# Negative numbers for ionic radii?

I was looking for a good table of ionic radii for an experiment on the van't-hoff factor when I stumbled upon R. D. Shannon, Acta Cryst. 1976, A32, 751.

In table 1, it lists 1 of the ions of carbon with as so:

C +4 1S 2 III .06 -.08

The bold numbers are of concern here. The first number, 0.06 Å is what the paper refers to as the crystal radius, while the second number, -0.08 Å, is referred to as the effective ionic radius. I was also unable to find any good distinction between the two in the paper, except that the radius of $\ce{O^2+}$ for the crystal radius is 1.40 Å, while the effective ionic radius for $\ce{O^2+}$ is 1.26 Å.

I also doubt that this is a typo since it agrees with this statement made later in the paper:

• Interestingly $\ce{H+}$ is listed as having both a negative crystal radius as well as a negative effective ionic radius. Only light, highly positively charged ions appear to give negative values ($\ce{H+}$, $\ce{D+}$, $\ce{C^{4+}}$, $\ce{N^{5+}}$). It is likely that these values are calculated in a way which cannot handle the extremely high demand for at least some covalency from these strongly polarising cations, so the model breaks down. – Nicolau Saker Neto Feb 10 '16 at 10:46
• Though I'm not 100% sure about this, the paper seemed to not be a model, but instead was directly measured. I couldn't find a real model anywhere so I can only assume that it must have been directly measured. These values were also not discussed anywhere in the paper as far as I can tell. – purepani Feb 10 '16 at 13:36
• Also, that about negatively charged ions: why are they not affected? – purepani Feb 10 '16 at 14:15
• Is it possible that the radii were measured in referential unit like amu? – Agyey Arya Feb 10 '16 at 16:42
• I'm going to take a much closer look at the paper and then come back to this question. – purepani Feb 11 '16 at 0:31

Ionic radii are not measured on individual ions by some sort of mini-micrometer, but bond distances can be measured and then radii are assigned to the individual atoms/ions. The fuzziness of the assignments can be seen by the variation in ionic radii as the coordination number changes: if you give the ion more room (greater coordination number), it will fill the space - if you assume that the ligands have the same size as usual (whatever that is).
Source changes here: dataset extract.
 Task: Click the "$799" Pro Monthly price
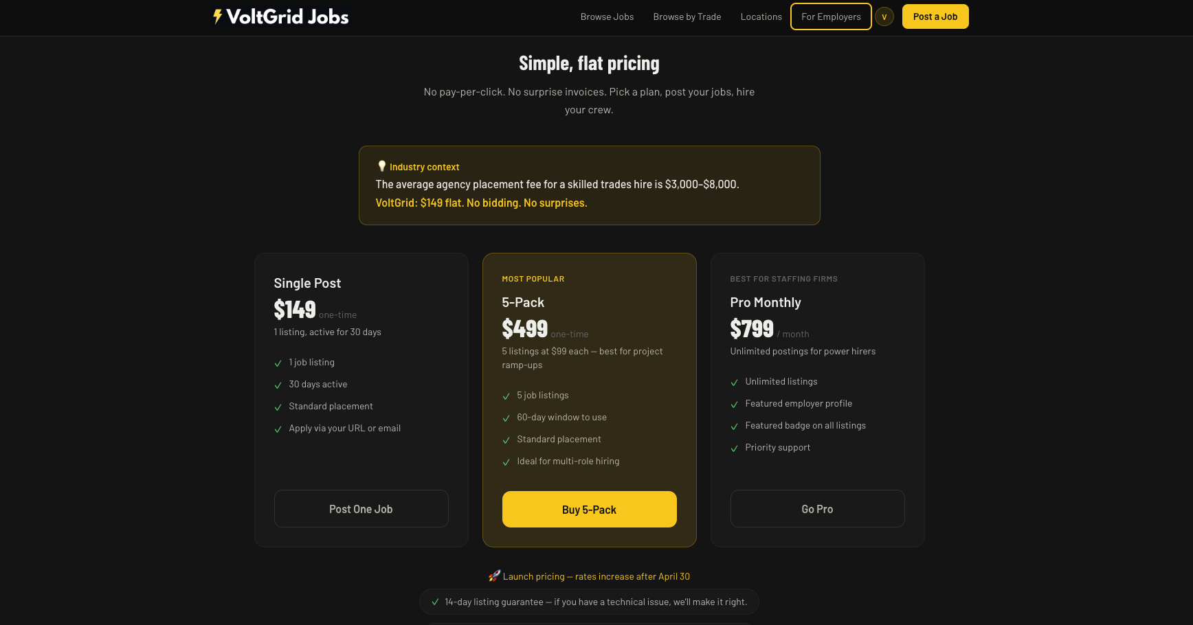(752, 328)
(There are materials (ferroelectrics) in which the coordinated ion does not completely fill the space allotted. In $$\ce{BaTiO3}$$, the $$\ce{Ti^{+4}}$$ ion is so small that it can shift its position in the octahedral cage of oxygen anions in response to an external electric field.)

The data in the Shannon paper are extensive, certainly a credit to the Central Research Department of DuPont in 1976, but the trends reported seem to be much more valuable than any specific datum.

My approach to handling a negative radius is to conclude that the proton (or other mini- cation) is so electrostatically demanding that it can begin to bury itself in the outer shell of the anionic ligand, if the coordination number allows such a deviation in distance to be measured. And since we don't want to redefine the anionic radius, a negative radius is assigned to the proton, and the mathematics works out OK.

I guess you could say atoms and ions are somewhat mushy, and mathematics can deal with it.